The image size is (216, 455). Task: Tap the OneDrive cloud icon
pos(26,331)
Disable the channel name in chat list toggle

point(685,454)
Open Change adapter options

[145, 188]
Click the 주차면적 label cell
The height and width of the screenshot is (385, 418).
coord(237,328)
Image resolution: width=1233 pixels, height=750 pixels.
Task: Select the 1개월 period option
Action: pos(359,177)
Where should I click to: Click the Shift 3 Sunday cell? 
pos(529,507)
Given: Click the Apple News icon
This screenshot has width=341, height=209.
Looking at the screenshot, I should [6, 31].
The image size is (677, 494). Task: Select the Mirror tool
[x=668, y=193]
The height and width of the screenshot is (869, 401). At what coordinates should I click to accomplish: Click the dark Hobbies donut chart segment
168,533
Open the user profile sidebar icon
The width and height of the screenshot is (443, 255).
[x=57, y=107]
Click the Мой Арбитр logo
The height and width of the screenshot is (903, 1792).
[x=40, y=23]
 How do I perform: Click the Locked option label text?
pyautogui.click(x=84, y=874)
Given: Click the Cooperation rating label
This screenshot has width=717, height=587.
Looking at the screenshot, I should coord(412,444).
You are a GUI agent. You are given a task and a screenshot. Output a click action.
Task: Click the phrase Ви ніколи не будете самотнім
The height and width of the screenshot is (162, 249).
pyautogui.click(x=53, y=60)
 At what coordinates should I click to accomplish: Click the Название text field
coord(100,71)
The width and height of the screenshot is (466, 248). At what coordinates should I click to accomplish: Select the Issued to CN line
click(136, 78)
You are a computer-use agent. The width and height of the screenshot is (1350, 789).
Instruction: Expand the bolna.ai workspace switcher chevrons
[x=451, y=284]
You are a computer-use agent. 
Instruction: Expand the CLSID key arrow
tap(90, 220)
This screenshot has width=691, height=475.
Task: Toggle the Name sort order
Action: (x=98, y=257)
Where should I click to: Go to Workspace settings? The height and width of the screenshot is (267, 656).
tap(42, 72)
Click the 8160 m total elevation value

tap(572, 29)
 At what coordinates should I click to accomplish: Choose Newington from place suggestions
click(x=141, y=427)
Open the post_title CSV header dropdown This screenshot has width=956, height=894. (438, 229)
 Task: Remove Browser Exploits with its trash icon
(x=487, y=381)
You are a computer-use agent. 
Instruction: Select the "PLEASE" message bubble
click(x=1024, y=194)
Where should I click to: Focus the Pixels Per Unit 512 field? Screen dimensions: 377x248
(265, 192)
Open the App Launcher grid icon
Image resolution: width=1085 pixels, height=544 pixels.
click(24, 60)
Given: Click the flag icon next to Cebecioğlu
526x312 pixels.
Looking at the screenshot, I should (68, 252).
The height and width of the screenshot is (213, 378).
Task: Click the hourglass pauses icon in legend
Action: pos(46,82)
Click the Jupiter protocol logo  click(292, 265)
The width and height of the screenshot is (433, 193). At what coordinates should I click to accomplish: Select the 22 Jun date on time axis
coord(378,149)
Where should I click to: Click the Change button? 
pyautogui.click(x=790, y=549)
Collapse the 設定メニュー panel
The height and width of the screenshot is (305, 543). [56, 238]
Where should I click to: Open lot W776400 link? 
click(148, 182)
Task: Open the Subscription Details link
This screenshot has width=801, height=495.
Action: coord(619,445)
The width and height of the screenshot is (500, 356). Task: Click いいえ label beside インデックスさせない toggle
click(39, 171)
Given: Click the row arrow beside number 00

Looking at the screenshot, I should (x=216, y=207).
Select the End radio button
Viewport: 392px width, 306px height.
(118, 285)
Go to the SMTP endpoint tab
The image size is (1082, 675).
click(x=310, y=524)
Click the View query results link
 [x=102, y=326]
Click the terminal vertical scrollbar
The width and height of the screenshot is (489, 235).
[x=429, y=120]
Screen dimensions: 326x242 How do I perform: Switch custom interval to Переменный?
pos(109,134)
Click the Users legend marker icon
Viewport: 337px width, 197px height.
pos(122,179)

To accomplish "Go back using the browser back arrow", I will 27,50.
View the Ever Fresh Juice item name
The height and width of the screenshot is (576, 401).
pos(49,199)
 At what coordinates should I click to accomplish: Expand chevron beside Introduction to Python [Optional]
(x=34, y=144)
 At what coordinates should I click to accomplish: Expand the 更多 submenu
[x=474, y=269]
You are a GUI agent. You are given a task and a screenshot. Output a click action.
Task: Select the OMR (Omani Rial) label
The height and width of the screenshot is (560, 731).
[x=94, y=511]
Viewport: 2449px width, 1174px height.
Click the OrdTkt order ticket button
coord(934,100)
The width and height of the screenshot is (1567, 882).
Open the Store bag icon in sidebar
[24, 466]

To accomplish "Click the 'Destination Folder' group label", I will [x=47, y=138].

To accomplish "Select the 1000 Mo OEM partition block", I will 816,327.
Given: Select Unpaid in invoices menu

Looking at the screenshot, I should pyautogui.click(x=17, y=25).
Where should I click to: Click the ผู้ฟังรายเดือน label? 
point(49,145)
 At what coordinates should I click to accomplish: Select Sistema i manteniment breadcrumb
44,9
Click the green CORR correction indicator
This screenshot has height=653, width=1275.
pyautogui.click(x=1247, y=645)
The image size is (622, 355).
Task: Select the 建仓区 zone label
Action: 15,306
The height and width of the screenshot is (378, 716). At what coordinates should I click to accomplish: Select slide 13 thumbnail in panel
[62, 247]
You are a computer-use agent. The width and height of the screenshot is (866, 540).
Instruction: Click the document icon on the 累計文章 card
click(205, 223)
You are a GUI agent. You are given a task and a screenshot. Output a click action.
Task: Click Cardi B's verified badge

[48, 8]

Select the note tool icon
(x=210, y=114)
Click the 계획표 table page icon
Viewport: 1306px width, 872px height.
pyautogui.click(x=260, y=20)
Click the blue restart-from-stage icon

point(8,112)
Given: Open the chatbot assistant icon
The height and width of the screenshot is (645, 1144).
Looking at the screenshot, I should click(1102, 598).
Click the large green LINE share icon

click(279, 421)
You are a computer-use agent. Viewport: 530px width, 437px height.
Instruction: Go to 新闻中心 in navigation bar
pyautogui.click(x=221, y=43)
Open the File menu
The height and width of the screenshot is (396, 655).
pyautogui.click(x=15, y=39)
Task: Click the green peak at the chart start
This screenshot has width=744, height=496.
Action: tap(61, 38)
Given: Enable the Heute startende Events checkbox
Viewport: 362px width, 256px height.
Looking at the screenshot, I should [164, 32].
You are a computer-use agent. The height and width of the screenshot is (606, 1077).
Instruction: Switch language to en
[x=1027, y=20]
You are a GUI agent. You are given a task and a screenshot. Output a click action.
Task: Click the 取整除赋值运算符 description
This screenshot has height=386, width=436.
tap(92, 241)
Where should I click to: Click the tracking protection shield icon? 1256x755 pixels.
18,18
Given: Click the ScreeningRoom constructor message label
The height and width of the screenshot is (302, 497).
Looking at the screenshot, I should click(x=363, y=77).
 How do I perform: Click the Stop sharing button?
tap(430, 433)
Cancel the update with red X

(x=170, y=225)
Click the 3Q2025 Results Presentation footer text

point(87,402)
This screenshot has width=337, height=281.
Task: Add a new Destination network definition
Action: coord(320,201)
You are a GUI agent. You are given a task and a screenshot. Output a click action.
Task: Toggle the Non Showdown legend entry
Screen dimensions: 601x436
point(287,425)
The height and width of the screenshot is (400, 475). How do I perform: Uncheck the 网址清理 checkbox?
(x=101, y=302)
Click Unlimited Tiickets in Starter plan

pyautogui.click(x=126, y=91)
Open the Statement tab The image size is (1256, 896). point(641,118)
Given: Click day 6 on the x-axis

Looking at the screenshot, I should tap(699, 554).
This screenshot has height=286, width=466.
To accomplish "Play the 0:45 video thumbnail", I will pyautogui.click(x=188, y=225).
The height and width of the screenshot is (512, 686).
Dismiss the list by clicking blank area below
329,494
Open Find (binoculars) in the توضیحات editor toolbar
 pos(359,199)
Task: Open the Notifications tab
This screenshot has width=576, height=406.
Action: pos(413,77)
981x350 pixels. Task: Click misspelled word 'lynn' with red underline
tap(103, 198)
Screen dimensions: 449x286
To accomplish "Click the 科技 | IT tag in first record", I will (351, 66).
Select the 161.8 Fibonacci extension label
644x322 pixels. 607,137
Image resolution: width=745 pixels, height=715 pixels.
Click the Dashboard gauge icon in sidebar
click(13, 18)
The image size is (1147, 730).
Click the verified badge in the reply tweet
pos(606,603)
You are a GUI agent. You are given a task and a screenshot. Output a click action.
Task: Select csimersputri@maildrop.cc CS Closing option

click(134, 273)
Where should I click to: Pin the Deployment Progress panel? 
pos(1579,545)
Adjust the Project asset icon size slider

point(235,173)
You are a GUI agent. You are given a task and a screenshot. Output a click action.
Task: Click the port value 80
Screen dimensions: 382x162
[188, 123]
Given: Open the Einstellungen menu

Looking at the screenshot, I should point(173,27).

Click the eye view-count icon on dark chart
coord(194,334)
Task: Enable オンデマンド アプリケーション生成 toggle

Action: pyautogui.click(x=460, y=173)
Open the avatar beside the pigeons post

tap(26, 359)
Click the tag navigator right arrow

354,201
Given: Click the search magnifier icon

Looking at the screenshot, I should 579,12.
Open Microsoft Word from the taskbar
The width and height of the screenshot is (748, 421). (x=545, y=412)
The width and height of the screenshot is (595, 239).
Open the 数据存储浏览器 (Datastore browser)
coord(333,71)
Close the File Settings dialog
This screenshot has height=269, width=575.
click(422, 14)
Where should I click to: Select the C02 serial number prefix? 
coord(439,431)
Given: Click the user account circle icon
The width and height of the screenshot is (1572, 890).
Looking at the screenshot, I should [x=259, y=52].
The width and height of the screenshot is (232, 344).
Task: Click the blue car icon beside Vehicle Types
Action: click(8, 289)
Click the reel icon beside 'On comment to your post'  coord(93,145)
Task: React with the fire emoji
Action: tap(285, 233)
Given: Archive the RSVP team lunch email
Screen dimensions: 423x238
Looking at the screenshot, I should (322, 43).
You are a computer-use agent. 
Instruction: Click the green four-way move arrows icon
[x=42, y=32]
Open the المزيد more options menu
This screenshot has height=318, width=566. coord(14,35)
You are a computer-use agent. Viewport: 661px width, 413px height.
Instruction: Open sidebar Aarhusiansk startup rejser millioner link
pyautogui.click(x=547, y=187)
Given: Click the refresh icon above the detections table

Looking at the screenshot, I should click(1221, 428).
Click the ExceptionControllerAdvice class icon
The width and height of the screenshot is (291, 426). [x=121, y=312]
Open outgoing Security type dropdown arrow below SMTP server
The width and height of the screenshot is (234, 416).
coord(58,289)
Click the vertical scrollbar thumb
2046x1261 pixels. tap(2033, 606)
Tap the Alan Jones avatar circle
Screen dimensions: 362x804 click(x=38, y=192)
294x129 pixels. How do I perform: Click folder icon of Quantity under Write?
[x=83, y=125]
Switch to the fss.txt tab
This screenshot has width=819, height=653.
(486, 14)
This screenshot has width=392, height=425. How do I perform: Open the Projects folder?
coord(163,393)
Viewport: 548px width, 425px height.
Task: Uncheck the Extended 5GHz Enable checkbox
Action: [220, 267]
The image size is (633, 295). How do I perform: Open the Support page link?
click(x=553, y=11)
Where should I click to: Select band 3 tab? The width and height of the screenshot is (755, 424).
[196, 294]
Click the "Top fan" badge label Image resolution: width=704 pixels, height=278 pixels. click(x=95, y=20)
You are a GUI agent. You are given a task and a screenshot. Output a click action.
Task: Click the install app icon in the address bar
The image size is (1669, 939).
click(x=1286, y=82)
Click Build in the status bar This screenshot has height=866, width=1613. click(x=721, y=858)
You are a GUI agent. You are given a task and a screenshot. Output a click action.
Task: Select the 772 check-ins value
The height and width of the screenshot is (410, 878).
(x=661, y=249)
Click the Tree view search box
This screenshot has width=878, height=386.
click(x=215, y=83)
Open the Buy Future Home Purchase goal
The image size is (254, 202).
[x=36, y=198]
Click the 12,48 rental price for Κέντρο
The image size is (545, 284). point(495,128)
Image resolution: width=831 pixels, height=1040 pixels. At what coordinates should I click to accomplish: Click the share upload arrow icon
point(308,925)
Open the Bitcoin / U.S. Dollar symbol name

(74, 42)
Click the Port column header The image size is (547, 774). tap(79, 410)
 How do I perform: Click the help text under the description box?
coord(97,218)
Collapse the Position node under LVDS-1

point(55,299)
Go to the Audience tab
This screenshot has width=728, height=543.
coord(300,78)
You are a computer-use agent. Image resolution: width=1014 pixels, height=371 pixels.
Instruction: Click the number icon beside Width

○ ○ ○

- Exercise prompt
Find and copy each line above holding "will".

- Your response
To accomplish "Go back using the browser back arrow", I will 27,50.
To accomplish "Click the 'Destination Folder' group label", I will [x=47, y=138].
To accomplish "Select the 1000 Mo OEM partition block", I will 816,327.
To accomplish "Play the 0:45 video thumbnail", I will pyautogui.click(x=188, y=225).
To accomplish "Click the 科技 | IT tag in first record", I will (351, 66).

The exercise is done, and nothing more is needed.